The Second Circuit has repeatedly acknowledged a district court’s discretion to award prejudgment interest. Mendez v. Teachers Ins. & Annuity Ass’n & College Retirement Equities Fund, 982 F.2d 783, 790 (2d Cir.1992); Rolf v. Blyth, Eastman Dillon & Co., 637 F.2d 77, 86 (2d Cir.1980).

The Second Circuit has also recognized that prejudgment interest is appropriate on an award of back pay entered by the court in an action commenced under 42 U.S.C. § 1983. Miner v. City of Glens Falls, 999 F.2d 655, 662 (2d Cir.1993).

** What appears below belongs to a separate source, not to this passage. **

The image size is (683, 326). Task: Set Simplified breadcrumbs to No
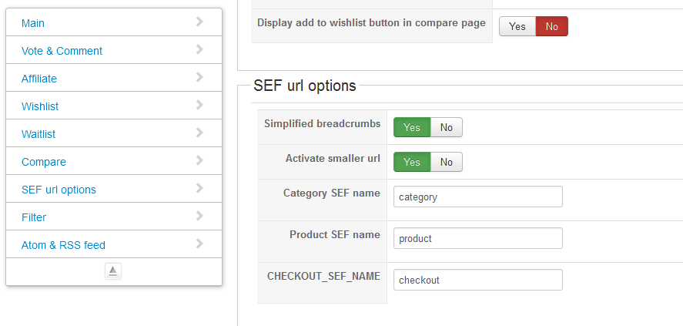coord(447,127)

Interest on back pay awards for those who have been terminated because of discrimination are routine. Although Title VII does not specifically provide for prejudgment interest, the Supreme Court and the Second Circuit have recognized that that statute authorizes the granting of prejudgment interest on a back pay award. See Loeffler, 486 U.S. at 557-58, 108 S.Ct. at 1970-71; Saulpaugh, 4 F.3d at 145. In fact, it is ordinarily an abuse of discretion not to include prejudgment interest in a back pay award. Saulpaugh, 4 F.3d at 145 (citing, Clarke, 960 F.2d at 1146). Of course, until recently, all Title VII cases were tried to the Court.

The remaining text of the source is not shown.